[Stored data]
►
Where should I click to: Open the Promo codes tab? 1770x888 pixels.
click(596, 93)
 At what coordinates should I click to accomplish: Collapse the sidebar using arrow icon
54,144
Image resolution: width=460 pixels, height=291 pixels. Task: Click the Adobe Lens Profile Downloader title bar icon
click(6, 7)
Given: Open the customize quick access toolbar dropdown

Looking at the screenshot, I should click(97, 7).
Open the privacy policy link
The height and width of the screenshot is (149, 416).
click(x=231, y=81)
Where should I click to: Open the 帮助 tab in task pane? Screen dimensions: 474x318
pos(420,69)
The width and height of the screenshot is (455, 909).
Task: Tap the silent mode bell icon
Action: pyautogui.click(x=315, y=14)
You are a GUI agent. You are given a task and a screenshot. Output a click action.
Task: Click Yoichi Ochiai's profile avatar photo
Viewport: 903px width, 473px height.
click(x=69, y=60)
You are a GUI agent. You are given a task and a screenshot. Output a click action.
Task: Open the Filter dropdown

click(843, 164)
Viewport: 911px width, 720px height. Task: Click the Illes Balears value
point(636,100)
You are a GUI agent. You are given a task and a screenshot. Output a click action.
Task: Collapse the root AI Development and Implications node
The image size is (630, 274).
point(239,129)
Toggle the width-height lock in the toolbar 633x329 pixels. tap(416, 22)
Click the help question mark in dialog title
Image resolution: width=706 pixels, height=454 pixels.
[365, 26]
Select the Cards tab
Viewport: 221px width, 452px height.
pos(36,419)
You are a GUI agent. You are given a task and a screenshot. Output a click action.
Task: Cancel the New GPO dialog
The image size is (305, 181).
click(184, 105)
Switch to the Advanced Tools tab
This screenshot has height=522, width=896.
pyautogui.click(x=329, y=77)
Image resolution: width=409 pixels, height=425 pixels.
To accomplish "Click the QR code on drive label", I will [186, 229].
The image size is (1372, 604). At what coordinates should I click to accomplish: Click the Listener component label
◄
• **Assignment**
Write the entries above out again. Match them exactly.

• **Answer section**
Where should I click to: Open the Promo codes tab? 1770x888 pixels.
click(596, 93)
 At what coordinates should I click to accomplish: Collapse the sidebar using arrow icon
54,144
Image resolution: width=460 pixels, height=291 pixels. Task: Click the Adobe Lens Profile Downloader title bar icon
click(6, 7)
Given: Open the customize quick access toolbar dropdown

Looking at the screenshot, I should click(97, 7).
Open the privacy policy link
The height and width of the screenshot is (149, 416).
click(x=231, y=81)
Where should I click to: Open the 帮助 tab in task pane? Screen dimensions: 474x318
pos(420,69)
The width and height of the screenshot is (455, 909).
Task: Tap the silent mode bell icon
Action: pyautogui.click(x=315, y=14)
You are a GUI agent. You are given a task and a screenshot. Output a click action.
Task: Click Yoichi Ochiai's profile avatar photo
Viewport: 903px width, 473px height.
click(x=69, y=60)
You are a GUI agent. You are given a task and a screenshot. Output a click action.
Task: Open the Filter dropdown

click(843, 164)
Viewport: 911px width, 720px height. Task: Click the Illes Balears value
point(636,100)
You are a GUI agent. You are given a task and a screenshot. Output a click action.
Task: Collapse the root AI Development and Implications node
The image size is (630, 274).
point(239,129)
Toggle the width-height lock in the toolbar 633x329 pixels. tap(416, 22)
Click the help question mark in dialog title
Image resolution: width=706 pixels, height=454 pixels.
[365, 26]
Select the Cards tab
Viewport: 221px width, 452px height.
pos(36,419)
You are a GUI agent. You are given a task and a screenshot. Output a click action.
Task: Cancel the New GPO dialog
The image size is (305, 181).
click(184, 105)
Switch to the Advanced Tools tab
This screenshot has height=522, width=896.
pyautogui.click(x=329, y=77)
Image resolution: width=409 pixels, height=425 pixels.
To accomplish "Click the QR code on drive label", I will [186, 229].
The image size is (1372, 604). At what coordinates should I click to accomplish: Click the Listener component label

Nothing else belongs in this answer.